Download Something-Something V2 (Sth-v2). Our proposed Something-composition (Sth-com) is based on Sth-V2. We refer to the official website to download the videos to the path video_path.
Extract frames. To accelerate the dataloader when training, we extract the frames for each video and save them in the frame_path. The command is:
```
python tools/extract_frames.py --video_root video_path --frame_root frame_path
```

Download Dataset annotations. We provide our Sth-com annotation files in the data_split dir. The format is like:

  [
      {
      "id": "54463", # means the sample name
      "action": "opening a book", # means composition
      "verb": "Opening [something]", # means the verb component
      "object": "book" # means the object component
      },
      {
        ...
      },
      {
        ...
      },
  ]

Please kindly download these files to annotation_path.

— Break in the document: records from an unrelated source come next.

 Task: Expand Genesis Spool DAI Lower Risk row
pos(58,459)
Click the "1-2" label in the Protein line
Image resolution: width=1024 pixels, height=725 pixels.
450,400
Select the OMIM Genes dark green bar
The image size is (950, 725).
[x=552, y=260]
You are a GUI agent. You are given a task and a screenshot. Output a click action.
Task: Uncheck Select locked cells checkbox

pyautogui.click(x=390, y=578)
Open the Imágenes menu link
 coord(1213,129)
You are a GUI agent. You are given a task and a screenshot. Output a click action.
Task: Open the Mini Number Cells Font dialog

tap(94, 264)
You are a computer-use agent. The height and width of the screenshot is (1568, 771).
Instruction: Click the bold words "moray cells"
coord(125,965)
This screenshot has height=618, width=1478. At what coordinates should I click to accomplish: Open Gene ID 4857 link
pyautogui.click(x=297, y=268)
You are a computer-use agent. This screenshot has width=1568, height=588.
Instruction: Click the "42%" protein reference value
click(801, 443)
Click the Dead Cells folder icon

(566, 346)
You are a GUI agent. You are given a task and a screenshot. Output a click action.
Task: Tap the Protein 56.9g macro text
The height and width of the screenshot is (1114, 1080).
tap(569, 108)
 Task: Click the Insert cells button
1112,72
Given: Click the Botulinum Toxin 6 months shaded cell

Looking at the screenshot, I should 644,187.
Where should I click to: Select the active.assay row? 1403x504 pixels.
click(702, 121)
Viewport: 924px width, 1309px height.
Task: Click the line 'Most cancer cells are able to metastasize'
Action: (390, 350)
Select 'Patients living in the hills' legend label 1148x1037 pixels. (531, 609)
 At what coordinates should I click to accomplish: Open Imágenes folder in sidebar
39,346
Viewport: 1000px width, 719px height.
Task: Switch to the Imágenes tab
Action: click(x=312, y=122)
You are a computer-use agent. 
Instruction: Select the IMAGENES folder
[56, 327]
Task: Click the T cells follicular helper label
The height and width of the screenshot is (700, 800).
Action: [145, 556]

Finally, the dataset is built successfully. The structure looks like:
- annotation_path
  - data_split
    - generalized
      
      train_pairs.json
      
      val_pairs.json
      
      test_pairs.json
- frame_path
  - 0
    - 000001.jpg
    - 000002.jpg
    - ......
  - 1
    - 000001.jpg
    - 000002.jpg
    - ......
  - ......

🚀 Train and test

🔔 Now take the dir codes as the project root.

Before running

Prepare the word embedding models. We recommend following Compcos to download the word embedding models.
You should modify the paths :

(For example, running C2C_vanilla, TSM-18 as the backbone.)
1. dataset_path in ./config/c2c_vanilla_tsm.yml
2. save_path in ./config/c2c_vanilla_tsm.yml
3. The code line: t=fasttext.load_model('YOUR_PATH/cc.en.300.bin') in models/vm_models/word_embedding.py

Train

Train a model with the command:

CUDA_VISIBLE_DEVICES=YOUR_GPU_INDEXEX python train.py --config config/c2c_vm/c2c_vanilla_tsm.yml

Test

For the test, imagine you have trained your model and set the log dir as YOUR_LOG_PATH.

Then, you can test it using:

CUDA_VISIBLE_DEVICES=YOUR_GPU_INDEXEX python test_for_models.py --logpath YOUR_LOG_PATH

📝 TODO List

Add training codes for VM+word embedding paradigm.
Add training codes from VLM paradigm.